Stored entries:

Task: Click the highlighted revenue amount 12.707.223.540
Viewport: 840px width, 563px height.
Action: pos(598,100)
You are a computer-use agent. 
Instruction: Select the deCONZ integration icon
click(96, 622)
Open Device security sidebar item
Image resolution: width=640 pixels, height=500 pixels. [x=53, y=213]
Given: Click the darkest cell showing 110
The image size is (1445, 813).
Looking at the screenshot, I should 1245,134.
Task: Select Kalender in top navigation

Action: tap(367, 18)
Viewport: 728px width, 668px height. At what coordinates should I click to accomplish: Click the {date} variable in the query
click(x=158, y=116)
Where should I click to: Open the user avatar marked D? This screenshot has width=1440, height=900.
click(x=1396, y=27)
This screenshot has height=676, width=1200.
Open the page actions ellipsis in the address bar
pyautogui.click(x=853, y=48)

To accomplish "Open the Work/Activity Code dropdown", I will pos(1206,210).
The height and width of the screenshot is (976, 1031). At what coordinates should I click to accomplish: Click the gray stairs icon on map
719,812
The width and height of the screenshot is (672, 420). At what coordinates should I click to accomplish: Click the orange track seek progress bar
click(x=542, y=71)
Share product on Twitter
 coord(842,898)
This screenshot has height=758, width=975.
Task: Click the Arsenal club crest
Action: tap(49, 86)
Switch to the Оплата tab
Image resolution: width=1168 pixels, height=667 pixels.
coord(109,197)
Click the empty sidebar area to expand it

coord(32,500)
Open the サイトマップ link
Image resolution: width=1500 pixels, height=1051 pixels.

## PROBLEM
Your task is to repeat the data exactly; please include every line.

## FINAL ANSWER
Task: Click the highlighted revenue amount 12.707.223.540
Viewport: 840px width, 563px height.
Action: pos(598,100)
You are a computer-use agent. 
Instruction: Select the deCONZ integration icon
click(96, 622)
Open Device security sidebar item
Image resolution: width=640 pixels, height=500 pixels. [x=53, y=213]
Given: Click the darkest cell showing 110
The image size is (1445, 813).
Looking at the screenshot, I should 1245,134.
Task: Select Kalender in top navigation

Action: tap(367, 18)
Viewport: 728px width, 668px height. At what coordinates should I click to accomplish: Click the {date} variable in the query
click(x=158, y=116)
Where should I click to: Open the user avatar marked D? This screenshot has width=1440, height=900.
click(x=1396, y=27)
This screenshot has height=676, width=1200.
Open the page actions ellipsis in the address bar
pyautogui.click(x=853, y=48)

To accomplish "Open the Work/Activity Code dropdown", I will pos(1206,210).
The height and width of the screenshot is (976, 1031). At what coordinates should I click to accomplish: Click the gray stairs icon on map
719,812
The width and height of the screenshot is (672, 420). At what coordinates should I click to accomplish: Click the orange track seek progress bar
click(x=542, y=71)
Share product on Twitter
 coord(842,898)
This screenshot has height=758, width=975.
Task: Click the Arsenal club crest
Action: tap(49, 86)
Switch to the Оплата tab
Image resolution: width=1168 pixels, height=667 pixels.
coord(109,197)
Click the empty sidebar area to expand it

coord(32,500)
Open the サイトマップ link
Image resolution: width=1500 pixels, height=1051 pixels.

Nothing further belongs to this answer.